Can you convert every line of the records below into a JSON list of strings, with one string per line and blank lines left out?
# start of Recorded information
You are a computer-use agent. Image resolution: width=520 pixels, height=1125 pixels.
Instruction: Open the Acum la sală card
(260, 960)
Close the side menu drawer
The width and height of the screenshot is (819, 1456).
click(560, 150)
# end of Recorded information
** Task output **
[
  "You are a computer-use agent. Image resolution: width=520 pixels, height=1125 pixels.",
  "Instruction: Open the Acum la sală card",
  "(260, 960)",
  "Close the side menu drawer",
  "The width and height of the screenshot is (819, 1456).",
  "click(560, 150)"
]